さらに、領土の割譲と賠償金の減額も交渉してくれたんですが、ソ連は領土は全く譲らず。
ただ、ソ連はポルッカラ半島(軍事基地として提供を要求してました)以外に、ソ連軍を進駐させないと表明。
コレで、フィンランドは
「敗戦後の占領を免れた枢軸側唯一の国」
となります。それも占領するのが「ソ連」ですからね。アメリカやイギリスに占領されるのとはワケが違います。
ソ連に占領されたらどうなるか?東欧の「戦後」を見ればよくお判りでしょ?
まあ、これはイギリスが頑張ってもくれましたが、スターリンとソ連軍上層部に「フィンランド兵強い!」って恐怖を植え付けたフィンランド軍の強さが原因でしょう。
ソ連軍が進駐したら、フィンランド人たちが「反ソ抵抗運動」を起こすかもしれません。
鎮圧に手間取ったらドイツとの戦争のあとになるでしょうが、イギリスやアメリカの干渉を招くかもしれません。
干渉がキッカケになってイギリス・アメリカと戦争になったら、ソ連は崩壊しちゃうんじゃないか、という恐怖が、フィンランド占領を断念させた…ってのは考えすぎでしょうか。

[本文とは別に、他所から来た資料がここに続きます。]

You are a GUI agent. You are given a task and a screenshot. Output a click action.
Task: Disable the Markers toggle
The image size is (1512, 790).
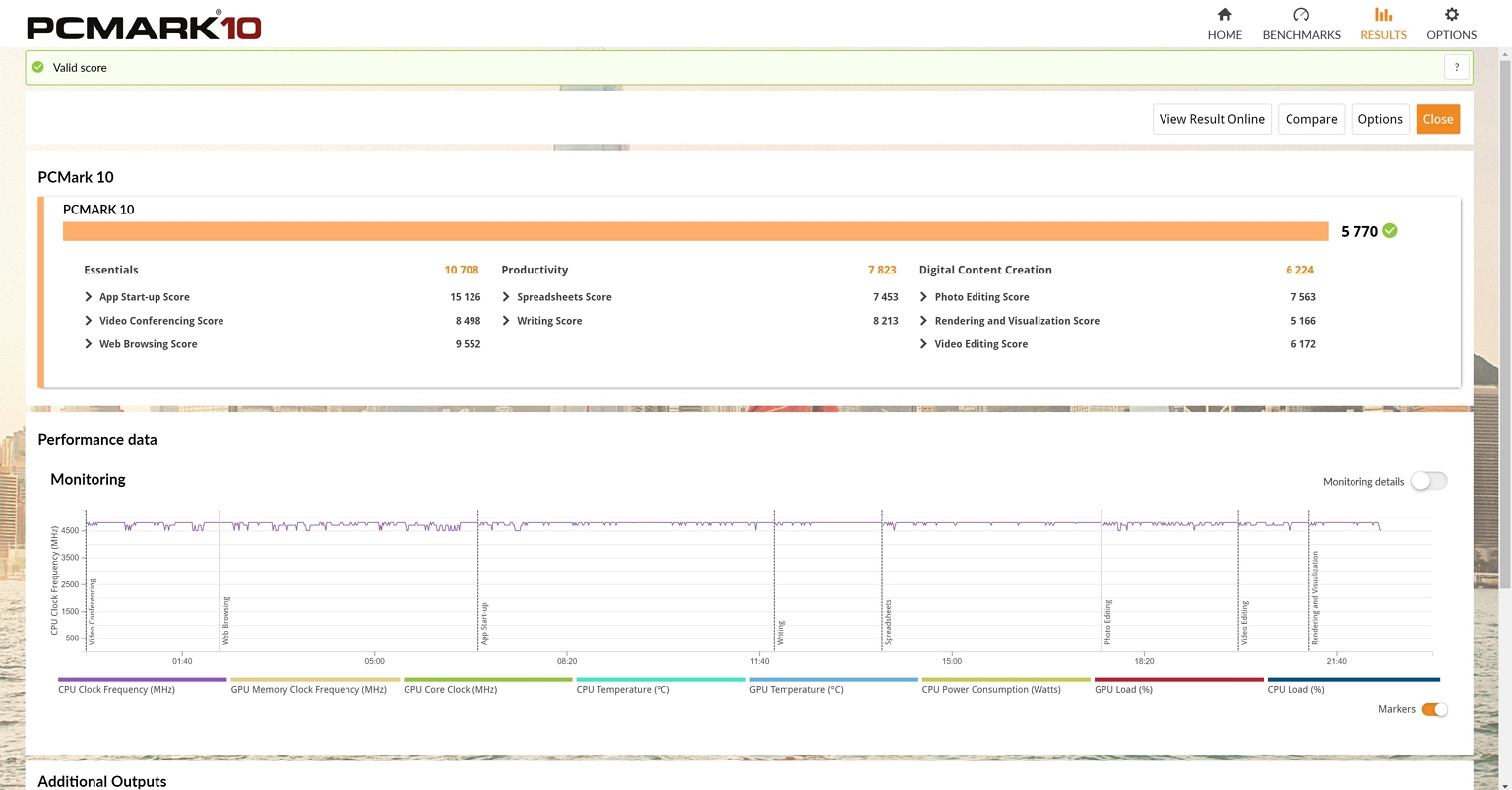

こうして1944年9月19日、「モスクワ休戦協定」が成立。
フィンランドはついに亡国の危機を脱することが出来たのであります。
ただ、まだ平和になり切ったわけじゃありません。
ラップランドでドイツと戦わなきゃいけませんし、第二次大戦が終わった後はソ連の「影響力」から自国の自由と民主主義を守る戦いが待っているんですから。